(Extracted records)
---*---
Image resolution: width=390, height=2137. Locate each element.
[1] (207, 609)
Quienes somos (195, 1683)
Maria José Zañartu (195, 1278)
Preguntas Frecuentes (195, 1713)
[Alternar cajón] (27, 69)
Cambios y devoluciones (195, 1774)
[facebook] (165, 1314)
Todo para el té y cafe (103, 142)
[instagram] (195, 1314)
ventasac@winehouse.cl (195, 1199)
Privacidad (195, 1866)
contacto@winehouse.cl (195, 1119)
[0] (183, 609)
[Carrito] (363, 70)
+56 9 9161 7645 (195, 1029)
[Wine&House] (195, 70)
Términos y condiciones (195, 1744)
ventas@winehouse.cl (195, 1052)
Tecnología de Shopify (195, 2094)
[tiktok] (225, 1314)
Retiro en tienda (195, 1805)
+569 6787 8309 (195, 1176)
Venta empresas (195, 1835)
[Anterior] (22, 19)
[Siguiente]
---*---
EXERCISE
Copy out all of the records above with nothing altered.

REPLY
Image resolution: width=390, height=2137. Locate each element.
[1] (207, 609)
Quienes somos (195, 1683)
Maria José Zañartu (195, 1278)
Preguntas Frecuentes (195, 1713)
[Alternar cajón] (27, 69)
Cambios y devoluciones (195, 1774)
[facebook] (165, 1314)
Todo para el té y cafe (103, 142)
[instagram] (195, 1314)
ventasac@winehouse.cl (195, 1199)
Privacidad (195, 1866)
contacto@winehouse.cl (195, 1119)
[0] (183, 609)
[Carrito] (363, 70)
+56 9 9161 7645 (195, 1029)
[Wine&House] (195, 70)
Términos y condiciones (195, 1744)
ventas@winehouse.cl (195, 1052)
Tecnología de Shopify (195, 2094)
[tiktok] (225, 1314)
Retiro en tienda (195, 1805)
+569 6787 8309 (195, 1176)
Venta empresas (195, 1835)
[Anterior] (22, 19)
[Siguiente]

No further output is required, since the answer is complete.